══ Data section

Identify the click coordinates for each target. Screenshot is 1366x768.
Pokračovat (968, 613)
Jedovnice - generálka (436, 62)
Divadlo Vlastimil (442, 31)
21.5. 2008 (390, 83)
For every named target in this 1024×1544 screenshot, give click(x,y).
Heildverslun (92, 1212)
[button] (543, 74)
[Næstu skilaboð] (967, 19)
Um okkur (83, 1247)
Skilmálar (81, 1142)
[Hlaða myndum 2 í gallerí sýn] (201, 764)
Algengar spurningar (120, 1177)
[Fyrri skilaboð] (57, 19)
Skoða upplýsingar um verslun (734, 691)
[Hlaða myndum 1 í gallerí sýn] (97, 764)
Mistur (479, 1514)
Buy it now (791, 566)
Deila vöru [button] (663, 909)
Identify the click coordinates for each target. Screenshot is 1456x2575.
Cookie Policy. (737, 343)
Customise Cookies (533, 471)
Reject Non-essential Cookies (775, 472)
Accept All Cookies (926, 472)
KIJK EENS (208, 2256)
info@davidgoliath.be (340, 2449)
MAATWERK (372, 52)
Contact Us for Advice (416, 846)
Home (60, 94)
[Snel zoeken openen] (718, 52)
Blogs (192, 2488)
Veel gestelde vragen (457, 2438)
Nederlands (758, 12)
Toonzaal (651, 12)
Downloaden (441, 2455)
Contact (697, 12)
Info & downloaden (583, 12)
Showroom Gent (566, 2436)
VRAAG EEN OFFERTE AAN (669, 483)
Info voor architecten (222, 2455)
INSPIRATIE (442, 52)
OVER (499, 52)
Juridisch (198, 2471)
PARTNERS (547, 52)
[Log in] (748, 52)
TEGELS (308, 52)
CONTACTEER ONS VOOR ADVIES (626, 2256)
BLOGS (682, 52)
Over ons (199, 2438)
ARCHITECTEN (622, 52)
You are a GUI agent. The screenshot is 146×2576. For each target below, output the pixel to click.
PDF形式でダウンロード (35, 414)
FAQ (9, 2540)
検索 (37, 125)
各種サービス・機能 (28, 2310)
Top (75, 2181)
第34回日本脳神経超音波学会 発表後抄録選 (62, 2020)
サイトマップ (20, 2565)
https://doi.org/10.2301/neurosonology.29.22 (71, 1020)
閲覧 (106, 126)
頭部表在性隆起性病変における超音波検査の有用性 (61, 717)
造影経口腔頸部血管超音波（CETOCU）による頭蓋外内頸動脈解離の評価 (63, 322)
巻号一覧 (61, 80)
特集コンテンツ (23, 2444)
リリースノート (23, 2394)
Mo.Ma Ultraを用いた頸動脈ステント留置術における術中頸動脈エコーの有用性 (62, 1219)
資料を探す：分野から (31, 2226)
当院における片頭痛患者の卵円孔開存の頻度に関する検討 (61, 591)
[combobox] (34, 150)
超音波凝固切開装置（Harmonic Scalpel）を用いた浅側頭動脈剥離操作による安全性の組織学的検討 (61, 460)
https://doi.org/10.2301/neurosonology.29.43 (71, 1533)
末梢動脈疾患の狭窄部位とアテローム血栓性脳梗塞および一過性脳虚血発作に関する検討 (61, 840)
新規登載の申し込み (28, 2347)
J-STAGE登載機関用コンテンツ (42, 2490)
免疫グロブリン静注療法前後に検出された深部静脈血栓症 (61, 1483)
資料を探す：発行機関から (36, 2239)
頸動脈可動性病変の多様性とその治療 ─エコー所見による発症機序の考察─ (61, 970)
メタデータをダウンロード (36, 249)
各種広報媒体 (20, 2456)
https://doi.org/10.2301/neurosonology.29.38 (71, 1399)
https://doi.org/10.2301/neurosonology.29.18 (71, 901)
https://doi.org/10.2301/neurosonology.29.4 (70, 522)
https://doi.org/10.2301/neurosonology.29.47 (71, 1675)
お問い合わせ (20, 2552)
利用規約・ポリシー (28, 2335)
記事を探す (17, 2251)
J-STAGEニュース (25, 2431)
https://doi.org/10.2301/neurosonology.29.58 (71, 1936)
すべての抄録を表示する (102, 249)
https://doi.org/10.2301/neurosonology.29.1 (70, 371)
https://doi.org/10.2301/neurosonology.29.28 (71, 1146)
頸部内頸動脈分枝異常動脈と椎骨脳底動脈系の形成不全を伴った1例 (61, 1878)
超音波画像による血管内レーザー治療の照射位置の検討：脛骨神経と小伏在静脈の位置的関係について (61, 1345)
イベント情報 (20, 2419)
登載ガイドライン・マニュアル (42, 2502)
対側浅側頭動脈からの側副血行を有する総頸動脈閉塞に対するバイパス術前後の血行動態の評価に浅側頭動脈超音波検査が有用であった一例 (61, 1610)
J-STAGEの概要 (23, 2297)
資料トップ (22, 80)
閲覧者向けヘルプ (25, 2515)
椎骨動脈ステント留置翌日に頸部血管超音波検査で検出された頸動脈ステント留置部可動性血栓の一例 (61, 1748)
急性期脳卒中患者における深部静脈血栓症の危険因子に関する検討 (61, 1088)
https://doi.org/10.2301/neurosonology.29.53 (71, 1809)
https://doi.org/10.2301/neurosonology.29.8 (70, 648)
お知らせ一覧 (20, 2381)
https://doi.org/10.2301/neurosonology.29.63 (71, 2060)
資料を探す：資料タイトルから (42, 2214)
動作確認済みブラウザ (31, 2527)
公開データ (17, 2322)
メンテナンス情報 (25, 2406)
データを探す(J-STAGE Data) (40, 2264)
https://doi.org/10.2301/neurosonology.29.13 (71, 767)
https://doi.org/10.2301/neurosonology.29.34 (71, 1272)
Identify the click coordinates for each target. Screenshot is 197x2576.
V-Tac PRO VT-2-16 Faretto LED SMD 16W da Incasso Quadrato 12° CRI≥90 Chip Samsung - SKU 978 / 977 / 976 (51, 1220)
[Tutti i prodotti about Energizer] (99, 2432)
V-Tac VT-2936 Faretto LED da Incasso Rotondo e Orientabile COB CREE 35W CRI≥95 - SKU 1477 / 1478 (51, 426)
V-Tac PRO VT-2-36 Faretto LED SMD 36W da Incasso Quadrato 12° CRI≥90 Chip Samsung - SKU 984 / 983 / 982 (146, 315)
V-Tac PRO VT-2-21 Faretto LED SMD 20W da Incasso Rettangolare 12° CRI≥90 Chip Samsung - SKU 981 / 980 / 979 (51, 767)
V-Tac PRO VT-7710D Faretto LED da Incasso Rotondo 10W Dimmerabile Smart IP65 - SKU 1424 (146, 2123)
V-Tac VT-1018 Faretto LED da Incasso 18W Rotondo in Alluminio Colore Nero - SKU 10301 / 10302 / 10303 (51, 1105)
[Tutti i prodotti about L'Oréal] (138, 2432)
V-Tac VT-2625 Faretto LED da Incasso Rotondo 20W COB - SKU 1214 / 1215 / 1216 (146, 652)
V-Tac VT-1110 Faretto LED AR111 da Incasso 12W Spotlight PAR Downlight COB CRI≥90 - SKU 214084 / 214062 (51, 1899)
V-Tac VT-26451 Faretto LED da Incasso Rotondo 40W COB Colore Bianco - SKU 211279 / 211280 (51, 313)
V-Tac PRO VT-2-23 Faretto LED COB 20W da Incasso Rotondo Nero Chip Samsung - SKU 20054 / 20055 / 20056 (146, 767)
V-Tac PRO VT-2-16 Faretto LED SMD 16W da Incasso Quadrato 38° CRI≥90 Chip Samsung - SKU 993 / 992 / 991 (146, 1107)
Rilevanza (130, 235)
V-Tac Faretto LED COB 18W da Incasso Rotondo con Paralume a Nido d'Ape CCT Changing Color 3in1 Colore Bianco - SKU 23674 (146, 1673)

════

Exercise directions -> The first line of the entries, the line with "[Hlaða myndum 2 í gallerí sýn] (201, 764)", and every line between them should be retyped exactly, and nothing else.

Solution below ->
Identify the click coordinates for each target. Screenshot is 1366x768.
Pokračovat (968, 613)
Jedovnice - generálka (436, 62)
Divadlo Vlastimil (442, 31)
21.5. 2008 (390, 83)
For every named target in this 1024×1544 screenshot, give click(x,y).
Heildverslun (92, 1212)
[button] (543, 74)
[Næstu skilaboð] (967, 19)
Um okkur (83, 1247)
Skilmálar (81, 1142)
[Hlaða myndum 2 í gallerí sýn] (201, 764)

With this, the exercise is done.